What happens financially if I retire and run out of money?

Running out of money in retirement means living solely on Social Security, which averages only $1,907 per month nationally, along with any family support or government assistance programs such as Supplemental Security Income (SSI). To protect against this outcome, financial planners recommend confirming a 90% or higher Monte Carlo success rate before retiring and maintaining enough budget flexibility to reduce withdrawals by 10% to 20% during significant market downturns without affecting essential expenses.

Does my Social Security benefit reduce how much I need to save?

Social Security reduces your required monthly portfolio withdrawal, which directly lowers the total savings balance needed to retire comfortably. If Social Security covers $2,000 of your $5,000 monthly expenses, you only need to draw $3,000 per month from savings. That $2,000 monthly reduction ($24,000 per year) has the equivalent portfolio value of approximately $600,000 at a 4% withdrawal rate, meaning a strong Social Security benefit meaningfully reduces your savings target.

What is the 4% rule and is it still a reliable retirement guideline?

The 4% rule is a withdrawal strategy developed in 1994 by financial planner William Bengen, based on historical U.S. market return data going back to 1926. It states that withdrawing 4% of your portfolio value in year one and adjusting annually for inflation provides a high probability of not running out of money over a 30-year retirement. Some researchers now recommend a more conservative rate of 3.3% to 3.5% given current market valuations and lower projected bond returns, but the 4% figure remains the most widely cited benchmark in American retirement planning.
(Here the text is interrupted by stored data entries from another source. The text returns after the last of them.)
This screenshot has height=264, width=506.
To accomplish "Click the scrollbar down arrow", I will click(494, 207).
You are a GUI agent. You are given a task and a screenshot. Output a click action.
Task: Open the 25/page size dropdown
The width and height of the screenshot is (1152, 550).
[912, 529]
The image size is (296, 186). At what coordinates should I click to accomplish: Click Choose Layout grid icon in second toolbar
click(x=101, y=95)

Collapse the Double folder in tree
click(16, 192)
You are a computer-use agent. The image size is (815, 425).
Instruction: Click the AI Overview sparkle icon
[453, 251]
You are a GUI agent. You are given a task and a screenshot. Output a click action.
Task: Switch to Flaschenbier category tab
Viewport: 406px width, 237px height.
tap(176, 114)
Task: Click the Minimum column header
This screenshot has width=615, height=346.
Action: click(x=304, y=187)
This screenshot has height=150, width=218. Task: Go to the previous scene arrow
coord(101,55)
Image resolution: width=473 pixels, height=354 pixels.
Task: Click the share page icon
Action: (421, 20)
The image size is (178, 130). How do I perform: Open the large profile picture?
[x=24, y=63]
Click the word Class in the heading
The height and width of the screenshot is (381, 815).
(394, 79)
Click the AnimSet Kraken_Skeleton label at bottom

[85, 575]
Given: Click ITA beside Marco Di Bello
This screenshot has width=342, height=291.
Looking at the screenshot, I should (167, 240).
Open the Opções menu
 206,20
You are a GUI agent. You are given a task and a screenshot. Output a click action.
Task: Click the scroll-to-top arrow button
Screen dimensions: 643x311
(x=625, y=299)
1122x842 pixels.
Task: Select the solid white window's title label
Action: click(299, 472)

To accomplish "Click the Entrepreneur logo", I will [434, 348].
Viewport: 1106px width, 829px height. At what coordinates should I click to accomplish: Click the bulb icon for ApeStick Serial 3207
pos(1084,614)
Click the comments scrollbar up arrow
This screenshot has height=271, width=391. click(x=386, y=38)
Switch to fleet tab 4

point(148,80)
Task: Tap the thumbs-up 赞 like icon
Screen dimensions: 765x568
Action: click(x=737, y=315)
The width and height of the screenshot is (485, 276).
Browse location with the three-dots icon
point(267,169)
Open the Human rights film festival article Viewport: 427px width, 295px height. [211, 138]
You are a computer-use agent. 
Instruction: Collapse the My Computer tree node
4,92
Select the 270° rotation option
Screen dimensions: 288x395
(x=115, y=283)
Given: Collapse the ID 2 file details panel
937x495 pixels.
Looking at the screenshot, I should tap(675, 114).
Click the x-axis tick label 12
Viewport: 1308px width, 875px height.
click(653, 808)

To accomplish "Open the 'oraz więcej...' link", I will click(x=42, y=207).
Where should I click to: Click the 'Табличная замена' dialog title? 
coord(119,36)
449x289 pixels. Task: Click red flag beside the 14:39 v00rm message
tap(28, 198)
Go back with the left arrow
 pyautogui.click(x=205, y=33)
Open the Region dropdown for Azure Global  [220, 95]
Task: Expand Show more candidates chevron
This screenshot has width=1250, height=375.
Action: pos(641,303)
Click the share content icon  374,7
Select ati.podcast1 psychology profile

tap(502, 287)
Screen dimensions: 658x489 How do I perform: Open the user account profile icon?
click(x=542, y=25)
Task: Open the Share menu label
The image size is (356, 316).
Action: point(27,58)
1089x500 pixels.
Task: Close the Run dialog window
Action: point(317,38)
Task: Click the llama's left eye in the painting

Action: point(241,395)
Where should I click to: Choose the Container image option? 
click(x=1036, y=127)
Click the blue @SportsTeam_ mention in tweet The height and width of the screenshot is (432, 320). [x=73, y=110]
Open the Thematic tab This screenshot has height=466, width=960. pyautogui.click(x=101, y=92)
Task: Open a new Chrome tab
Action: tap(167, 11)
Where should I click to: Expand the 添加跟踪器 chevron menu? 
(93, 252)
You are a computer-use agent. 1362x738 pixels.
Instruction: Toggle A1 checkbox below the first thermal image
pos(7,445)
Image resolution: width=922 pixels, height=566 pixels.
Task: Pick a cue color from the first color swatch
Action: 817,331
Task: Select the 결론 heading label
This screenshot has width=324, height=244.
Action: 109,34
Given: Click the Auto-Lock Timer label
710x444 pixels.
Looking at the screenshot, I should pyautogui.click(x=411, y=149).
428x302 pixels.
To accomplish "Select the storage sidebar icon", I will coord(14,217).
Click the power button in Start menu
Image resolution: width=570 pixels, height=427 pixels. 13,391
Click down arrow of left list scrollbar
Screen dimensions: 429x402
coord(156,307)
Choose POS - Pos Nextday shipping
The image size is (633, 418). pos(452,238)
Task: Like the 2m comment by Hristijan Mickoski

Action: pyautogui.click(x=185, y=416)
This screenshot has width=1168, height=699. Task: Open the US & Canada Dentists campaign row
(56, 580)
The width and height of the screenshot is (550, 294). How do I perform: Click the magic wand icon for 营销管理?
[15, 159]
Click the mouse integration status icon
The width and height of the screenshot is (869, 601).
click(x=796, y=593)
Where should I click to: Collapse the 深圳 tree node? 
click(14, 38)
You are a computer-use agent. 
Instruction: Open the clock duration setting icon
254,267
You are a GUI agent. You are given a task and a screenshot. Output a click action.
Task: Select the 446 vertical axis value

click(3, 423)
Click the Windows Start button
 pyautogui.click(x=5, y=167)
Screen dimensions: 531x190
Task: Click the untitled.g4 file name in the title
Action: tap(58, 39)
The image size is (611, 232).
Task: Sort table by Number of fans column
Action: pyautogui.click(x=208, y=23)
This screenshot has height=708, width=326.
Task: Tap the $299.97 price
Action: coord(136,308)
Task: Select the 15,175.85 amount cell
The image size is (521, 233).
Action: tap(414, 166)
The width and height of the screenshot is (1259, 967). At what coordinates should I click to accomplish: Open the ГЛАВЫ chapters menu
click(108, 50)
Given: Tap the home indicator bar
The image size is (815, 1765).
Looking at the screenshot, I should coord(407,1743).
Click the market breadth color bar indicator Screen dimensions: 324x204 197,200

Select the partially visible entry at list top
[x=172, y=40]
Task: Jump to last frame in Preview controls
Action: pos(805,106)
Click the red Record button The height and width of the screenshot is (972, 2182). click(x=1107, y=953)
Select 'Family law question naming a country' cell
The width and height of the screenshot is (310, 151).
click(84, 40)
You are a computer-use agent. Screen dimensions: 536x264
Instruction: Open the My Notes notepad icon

How much should I have saved by age 60 if I plan to retire at 65?

By age 60, most planners recommend having at least 8 times your current annual salary invested for retirement, based on Fidelity’s savings benchmark framework. Someone earning $80,000 annually should aim for approximately $640,000 by 60, with the goal of reaching $800,000 to $1,000,000 or more by 65 through continued contributions and investment growth. The exact target depends on your expected Social Security benefit, planned monthly spending in retirement, and whether any pension income applies to your situation.